This book was recommended by fellow blogger Carly Heitlinger of The College Prepster. At first, when I read her post about it, I thought “Yeah, I’m sure it’s just like every other sports book. You probably only liked it because you did crew, just like I love Running with the Buffaloes because I’m a runner.” I have never rowed crew before, and besides talking to my friend Charlie about his rowing team in high school briefly this one time, I have rarely even heard of rowing as a sport anywhere except in England. However, I am a naturally curious person and it sounded mildly interesting, so I picked it up before Independence Day Weekend to keep me busy on the beach. Boy oh boy was I wrong about it only being ‘mildly’ interesting.

This book is not only about the sport that is rowing. It is not only about a team who did the impossible, as every great sports book will say of their protagonists. This book is a vital piece of our history. There are so many components of it that it is impossible for you NOT to get sucked into the lives of the University of Washington Rowing team, their coaches, their friends and family, and at the same time the lives of Hitler’s closest confidants and even Hitler himself. This book has everything.

I am a huge believer in the smallest details, and this book nailed them. I especially loved how it was able to capture snapshots of the world in the 1930’s at a variety of different levels. From the singular life of Joe Rantz, to Coach Al Ulbrickson viewing the team as a whole, to President FDR trying to heal the United States in the middle of the Great Depression, to Leni Reifenstahl capturing the essence of the Nazi Regime, and even to Joseph Goebbles attempting to brainwash the entire world into believing that Hitler was different, The Boys in the Boat was able to get across all of the events and ideas seamlessly as if they were happening simultaneously in front of your eyes right here and now.

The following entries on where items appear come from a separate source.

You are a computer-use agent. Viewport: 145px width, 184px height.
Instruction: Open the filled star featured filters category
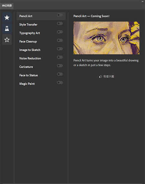click(x=7, y=17)
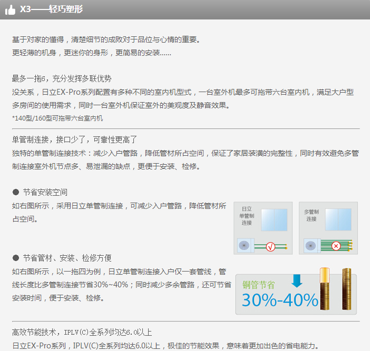370x351 pixels.
Task: Select the outdoor unit fan in 日立单管制连接 diagram
Action: click(245, 246)
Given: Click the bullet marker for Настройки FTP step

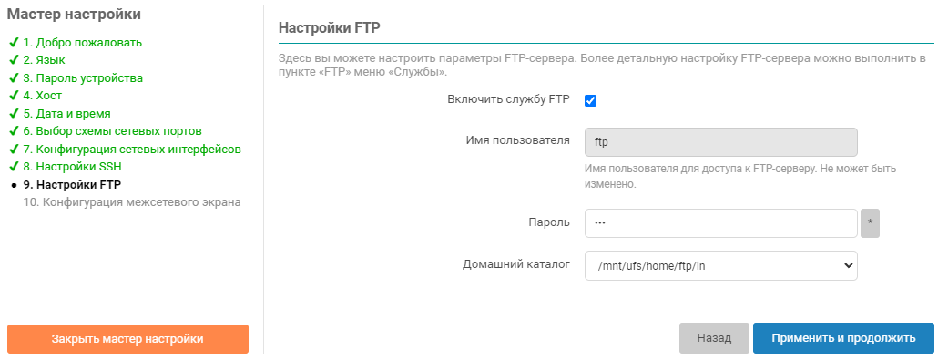Looking at the screenshot, I should point(14,185).
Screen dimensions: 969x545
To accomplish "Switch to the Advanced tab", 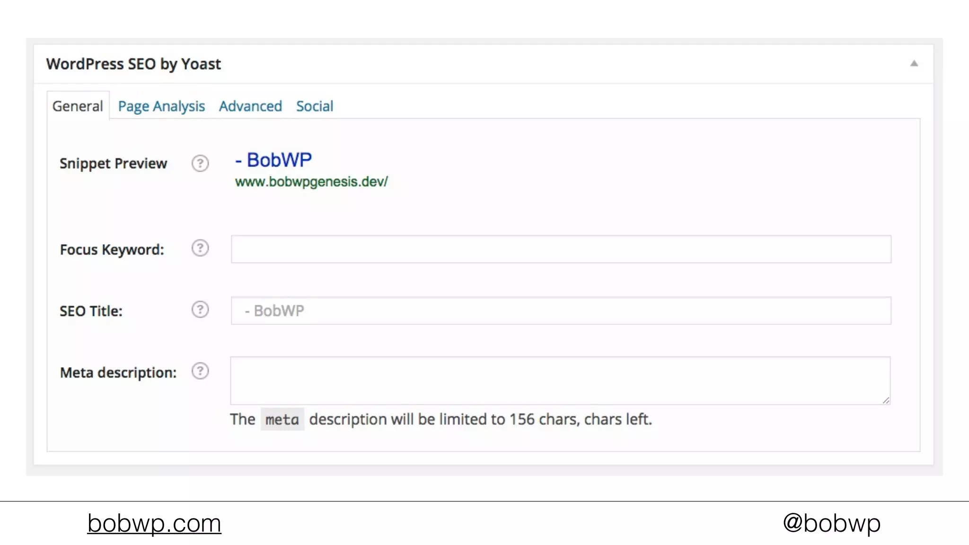I will (x=250, y=106).
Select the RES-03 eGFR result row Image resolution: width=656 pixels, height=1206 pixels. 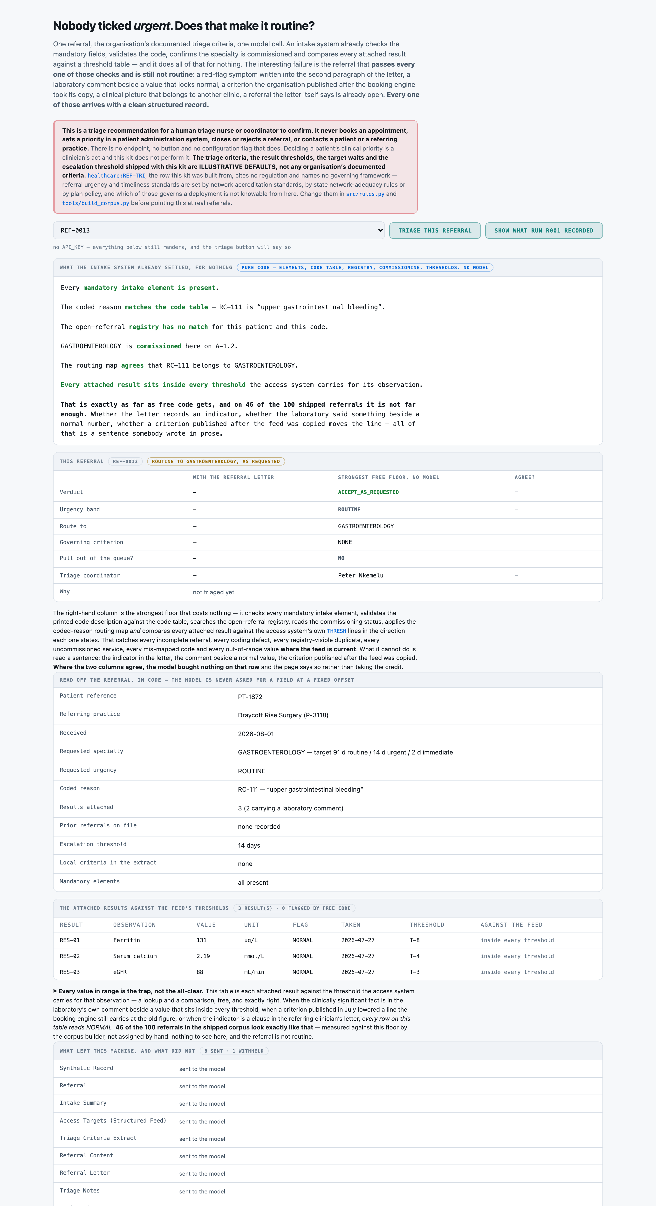(328, 972)
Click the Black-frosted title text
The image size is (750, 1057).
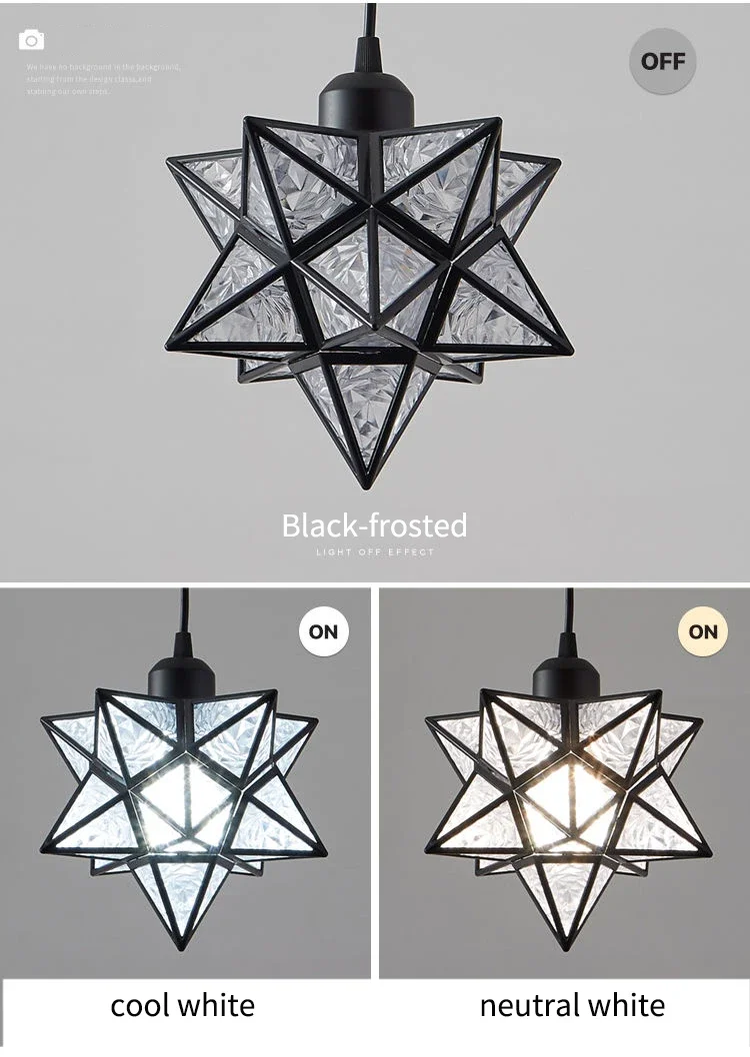(374, 526)
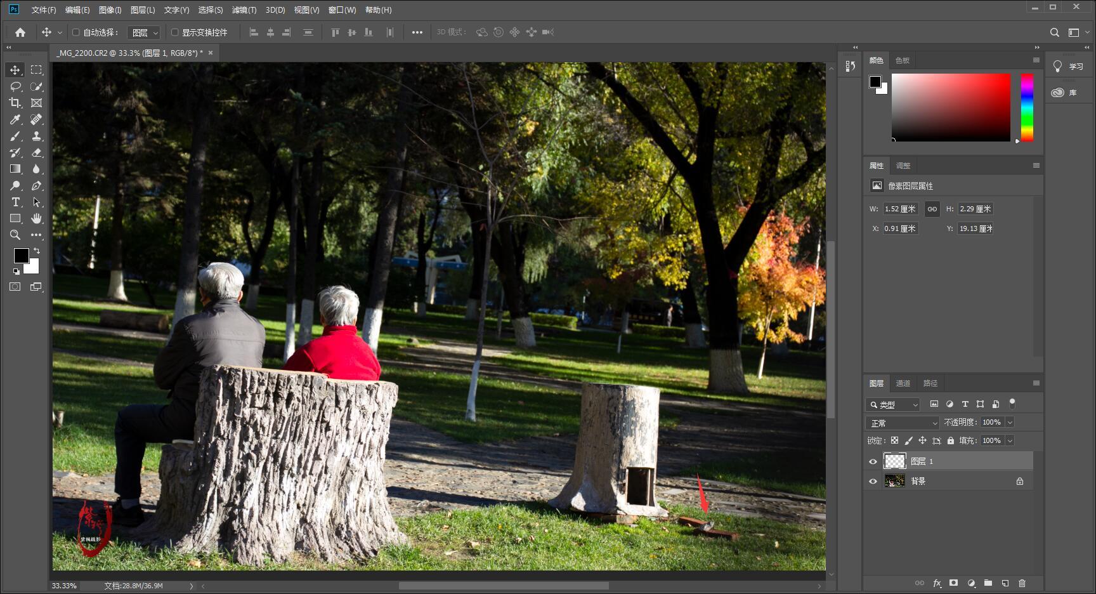1096x594 pixels.
Task: Open the blend mode 正常 dropdown
Action: 902,423
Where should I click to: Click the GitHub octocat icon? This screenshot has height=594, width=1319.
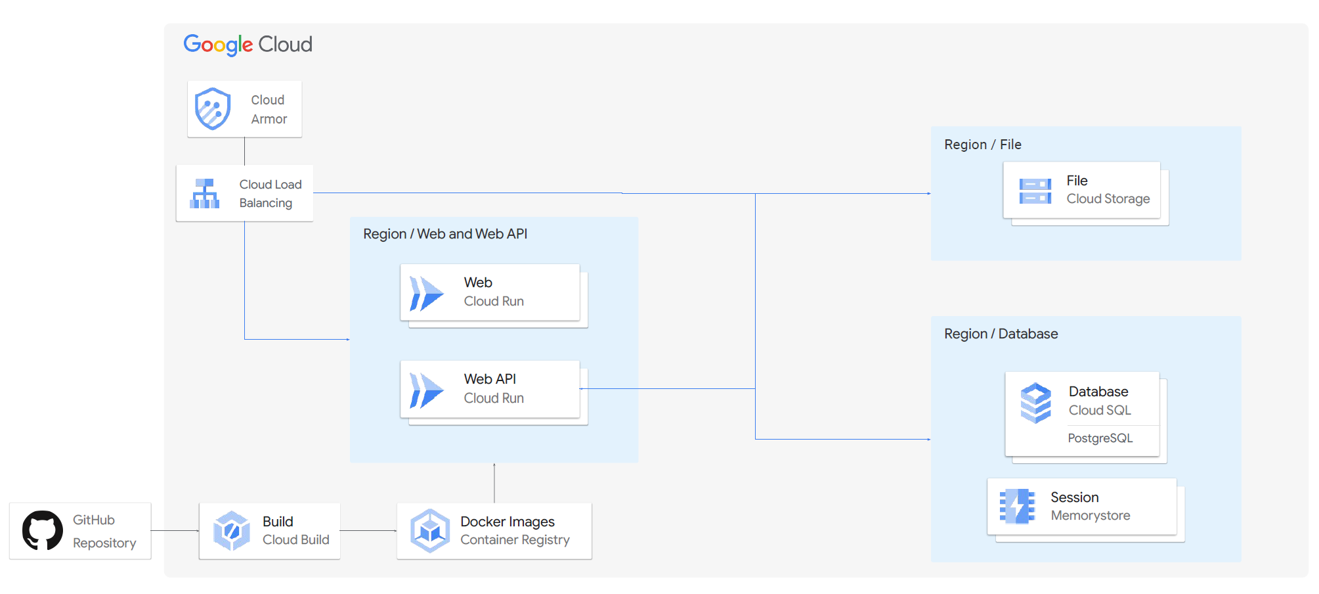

As a reader, I was swept up in the writing. I cried, I laughed, I felt their nerves and their stresses, their fears and doubts, their pain and their triumphs. I could not be any happier with this book. As Daniel Brown writes at the end “if books can be said to have hearts and souls” then I have to believe that this one has them. This book is as much alive as the Husky Clipper was with Bobby, Don, Joe, Shorty, Gordy, Stub, Johnny, Chuck, and Roger her with a perfect swing. This is definitely a book I will treasure and read over and over and over again.